Question

calculate the change in entropy for the reaction. sicl₄(l) + 2h₂o(l) → sio₂(s) + 4hcl(aq) substance | s° (j/mol·k) sicl₄(l) | 240. h₂o(l) | 70. sio₂(s) | 42 hcl(aq) | 46 δs° = ? j/k enter either a + or - sign and the magnitude in your answer.

Explanation:

Step1: Recall the formula for entropy change of a reaction

The formula for the standard entropy change ($\Delta S^\circ$) of a reaction is $\Delta S^\circ=\sum nS^\circ(\text{products})-\sum mS^\circ(\text{reactants})$, where $n$ and $m$ are the stoichiometric coefficients of the products and reactants respectively.
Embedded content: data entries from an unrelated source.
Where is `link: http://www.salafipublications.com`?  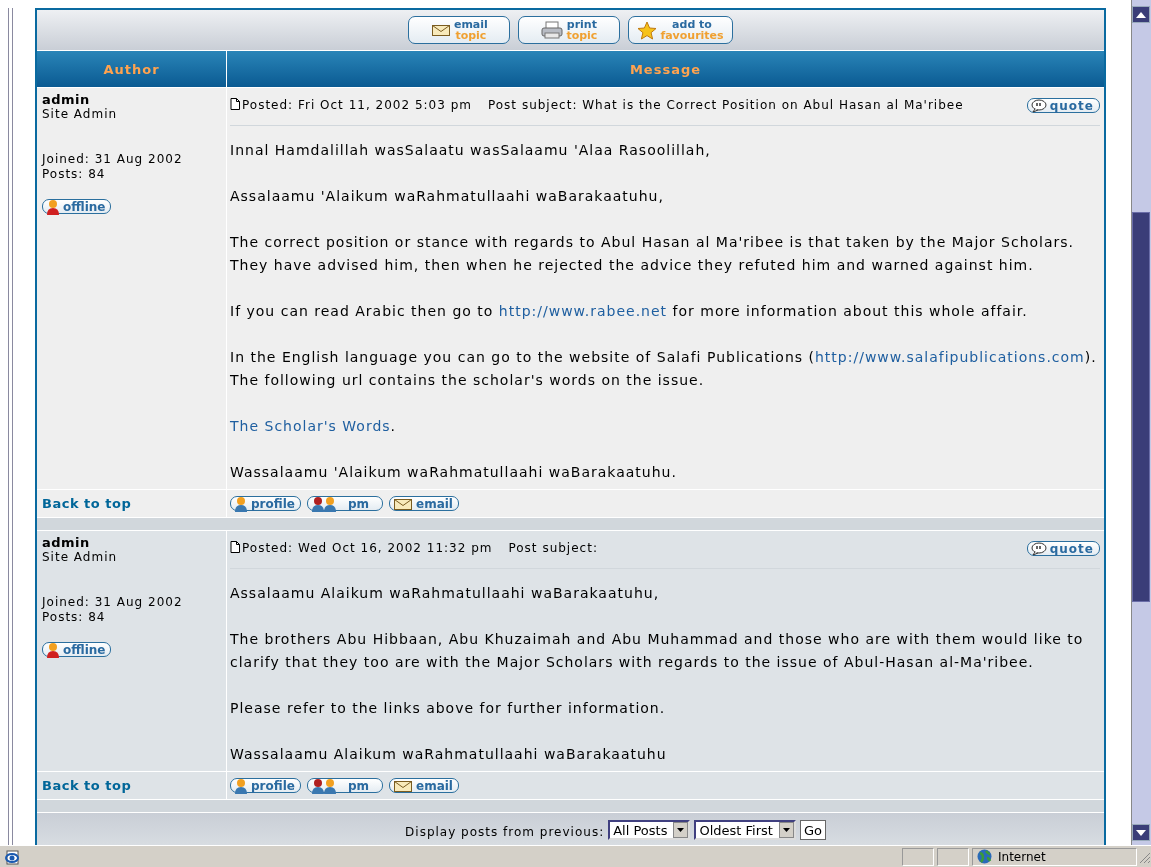
link: http://www.salafipublications.com is located at coordinates (950, 357).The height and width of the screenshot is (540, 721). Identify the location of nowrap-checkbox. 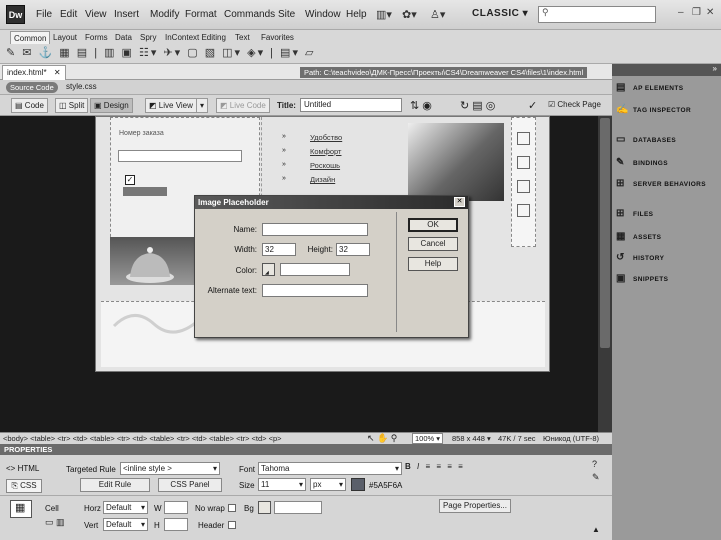
(232, 508).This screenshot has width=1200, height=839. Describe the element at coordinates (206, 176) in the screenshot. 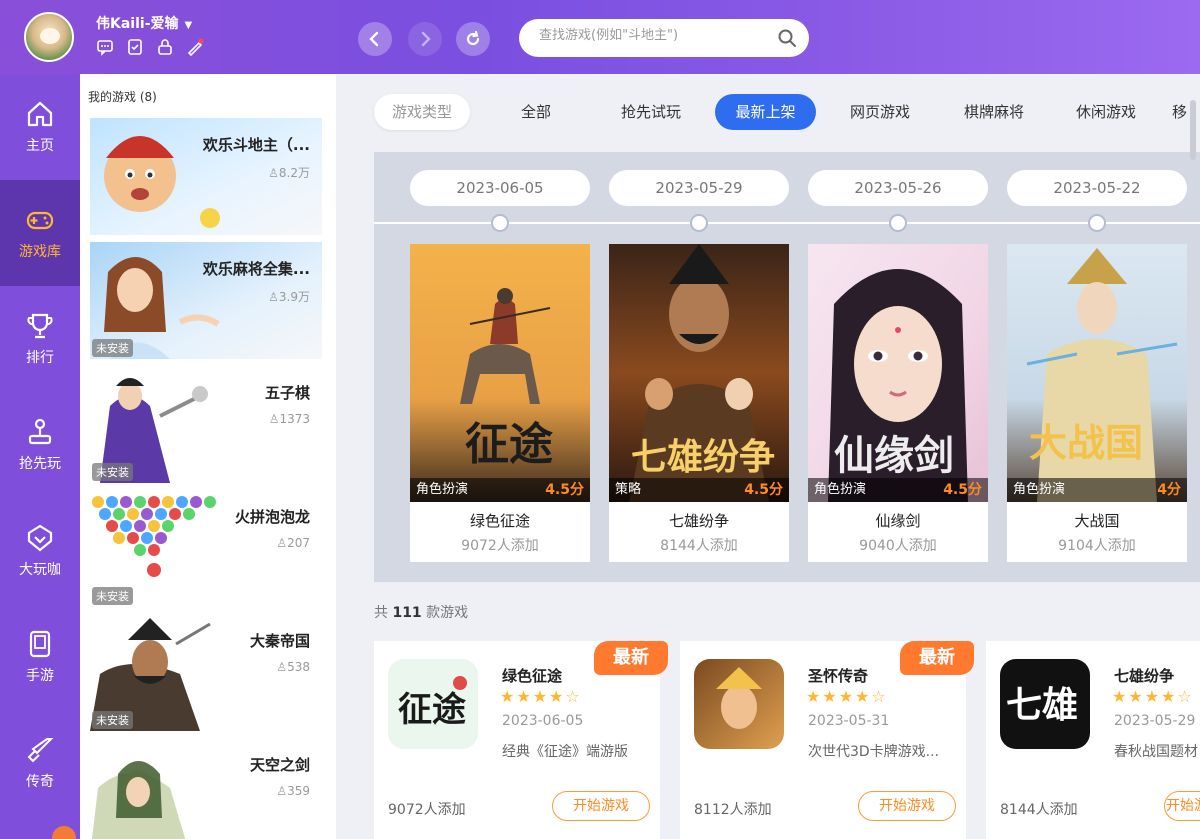

I see `my-game-item: 欢乐斗地主（... ♙8.2万` at that location.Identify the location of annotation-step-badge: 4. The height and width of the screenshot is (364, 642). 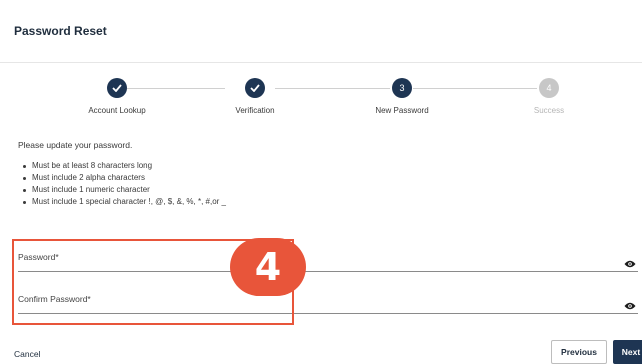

Step2: Identify the products and their stoichiometric coefficients

The products are $\text{SiO}_2(s)$ with a stoichiometric coefficient of 1 and $\text{HCl}(aq)$ with a stoichiometric coefficient of 4.
So, $\sum nS^\circ(\text{products}) = 1\times S^\circ(\text{SiO}_2(s))+4\times S^\circ(\text{HCl}(aq))$
Substitute the values: $1\times42 + 4\times46=42 + 184 = 226$ $\text{J/K}$

Step3: Identify the reactants and their stoichiometric coefficients

The reactants are $\text{SiCl}_4(l)$ with a stoichiometric coefficient of 1 and $\text{H}_2\text{O}(l)$ with a stoichiometric coefficient of 2.
So, $\sum mS^\circ(\text{reactants})=1\times S^\circ(\text{SiCl}_4(l)) + 2\times S^\circ(\text{H}_2\text{O}(l))$
Substitute the values: $1\times240+2\times70 = 240 + 140=380$ $\text{J/K}$

Step4: Calculate the entropy change

$\Delta S^\circ=\sum nS^\circ(\text{products})-\sum mS^\circ(\text{reactants})=226 - 380=- 154$ $\text{J/K}$

Answer:

-154